On the issue of Hillary Clinton, she was in fact cleared of wrongdoing. It wasn’t against State Dept. rules to use your own email account. Colin Powell had used AOL. Both Jared Kushner and Ivanka Trump used private Trump Co. accounts while working in the White House. The classified items in her email were sent to her by her staff — who were also the people who had the authority to determine if something was classified or not. They had the authority to temporarily declassify items as needed, based on Clinton’s authority to do the same thing.
What’s further, the idea of physically destroying old phones is actually probably a good idea to ensure data security and privacy. The request to delete the remaining emails after her attorneys had already scoured them for any references to the government and/or Benghazi and provided that information back to the State Dept started from a question from her lawyers. “Do you still need the rest of this?” The answer was “No”, so they directed the IT support to delete the email archives — which they did. All of this happened before — let me repeat BEFORE — the Benghazi hearings and the public discovery of her private server. The problem was that the IT Tech forgot to delete one last copy of the archive, and didn't remember to do it until later — after the subpoena had been issued. He had no knowledge of the subpoena, he had not been directed by anyone to delete anything after the subpoena, Hillary had nothing to do with any of it.
This is why she was cleared. And then after all that, the FBI Inspector General cleared everyone involved in case of any wrongdoing or bias — including Peter Strozk and Lisa Page — because both of them wanted to pursue Clinton even more aggressively than they ultimately did.
The issues with Hunter Biden’s laptop are just ridiculous. Hunter never worked for the U.S. Government. He never worked for his dad, either in the Senate, as VP or as President. Hunter Biden is a graduate of Yale Law School who was working with the David Boies law firm as Burisma’s advisor on the U.S. legal system when they asked him to join their board. That was the third board position he had held after being on the board for Amtrak and the investment firm Rosemont Seneca Advisors. There is no evidence that there is any government or classified information held on his laptop. There is no evidence of any crime — other than drug use and questionable taste — on the laptop, where it’s provenance can not be confirmed — Hunter's supposed signature on the invoice doesn't match — and that data copied from it's harddrive can’t be verified and has been repeatedly tampered with and is likely full of Russian disinformation.

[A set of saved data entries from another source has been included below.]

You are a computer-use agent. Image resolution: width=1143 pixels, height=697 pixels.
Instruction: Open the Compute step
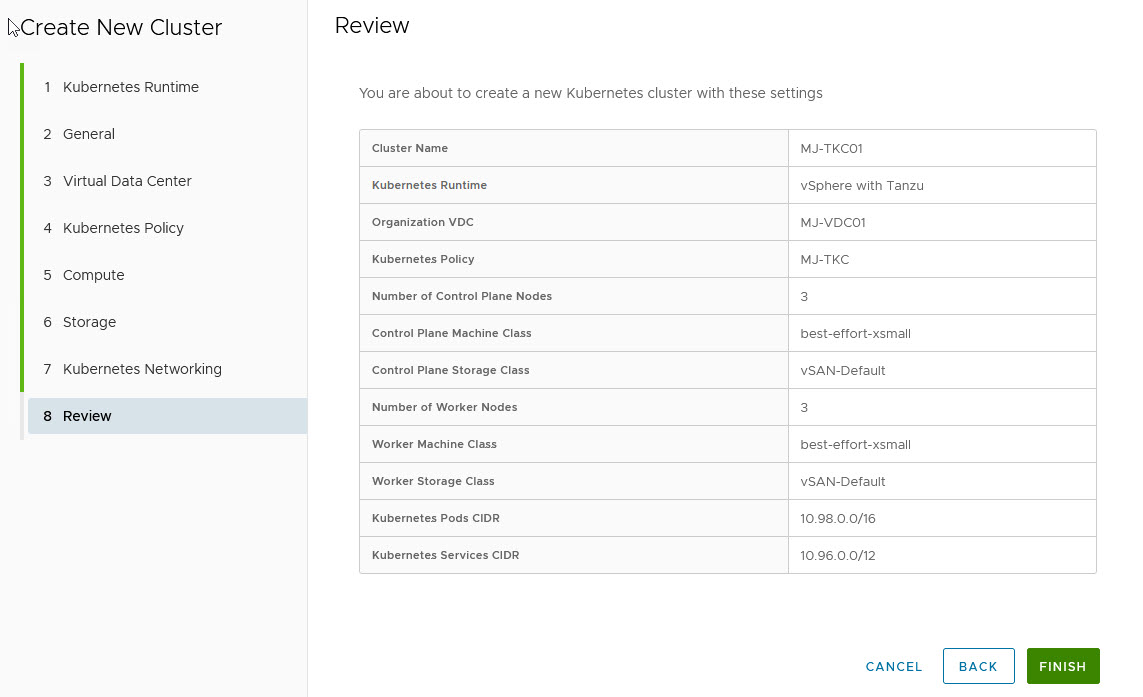coord(93,275)
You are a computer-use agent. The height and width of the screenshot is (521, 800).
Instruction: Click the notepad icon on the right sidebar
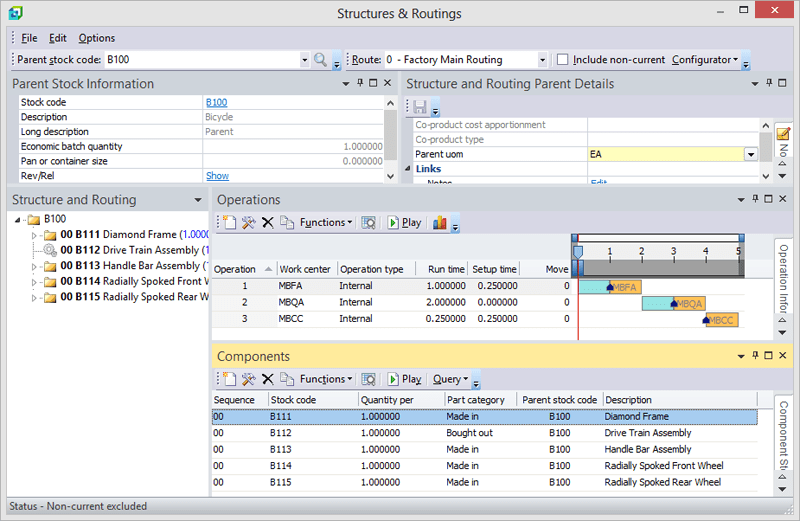pos(783,134)
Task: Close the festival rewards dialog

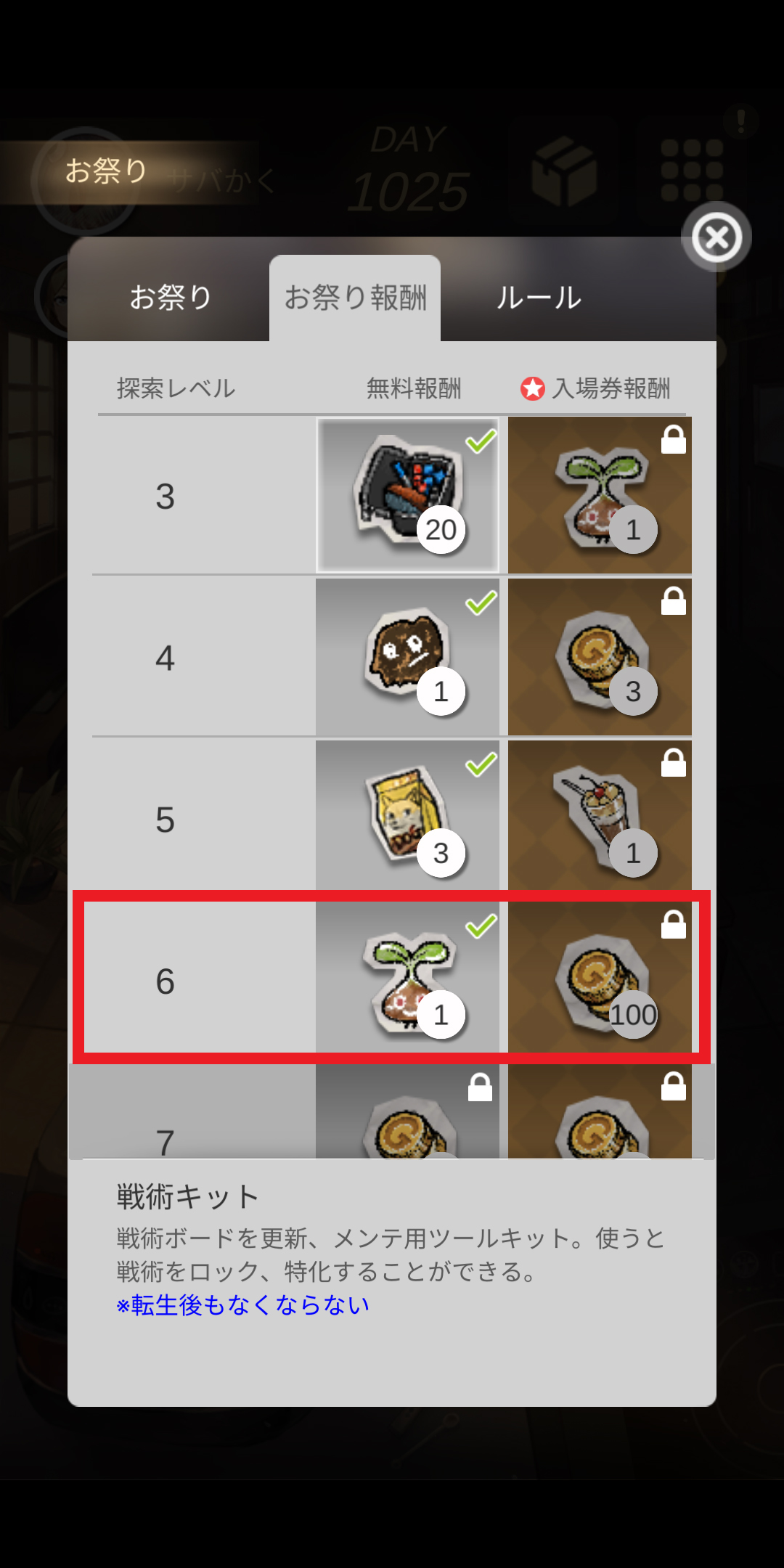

Fox is attempting to play this like it’s just never happened to anyone else ever. “If this could happened to a former President, it could happen to you.”
Well, yeah. If you took classified documents home from your government job, this shit could happen to you too. Absolutely, it could.
I used to work in a classified environment for a defense contractor and one other person there decided to take home two classified documents then he called up the Russian embassy in San Francisco in order to sell them. The Russians hung up on him because they knew their phones were bugged. The FBI called him back, pretended to be the Russians and arranged a meeting. He showed up with the two documents and ultimately got two life sentences for violating 18 USC 798.
(a) Whoever knowingly and willfully communicates, furnishes, transmits, or otherwise makes available to an unauthorized person, or publishes, or uses in any manner prejudicial to the safety or interest of the United States or for the benefit of any foreign government to the detriment of the United States any classified information—
Shall be fined under this title or imprisoned not more than ten years, or both.
At this time there is no indication that Trump violated this statute other than the time he gave codeword classified Israeli intelligence to Russian Ambassador Kislyak and Foreign Minister Lavrov in the White House.
President Trump revealed "highly classified information" to two top Russian officials during a controversial Oval Office meeting last week, according to a report from The Washington Post.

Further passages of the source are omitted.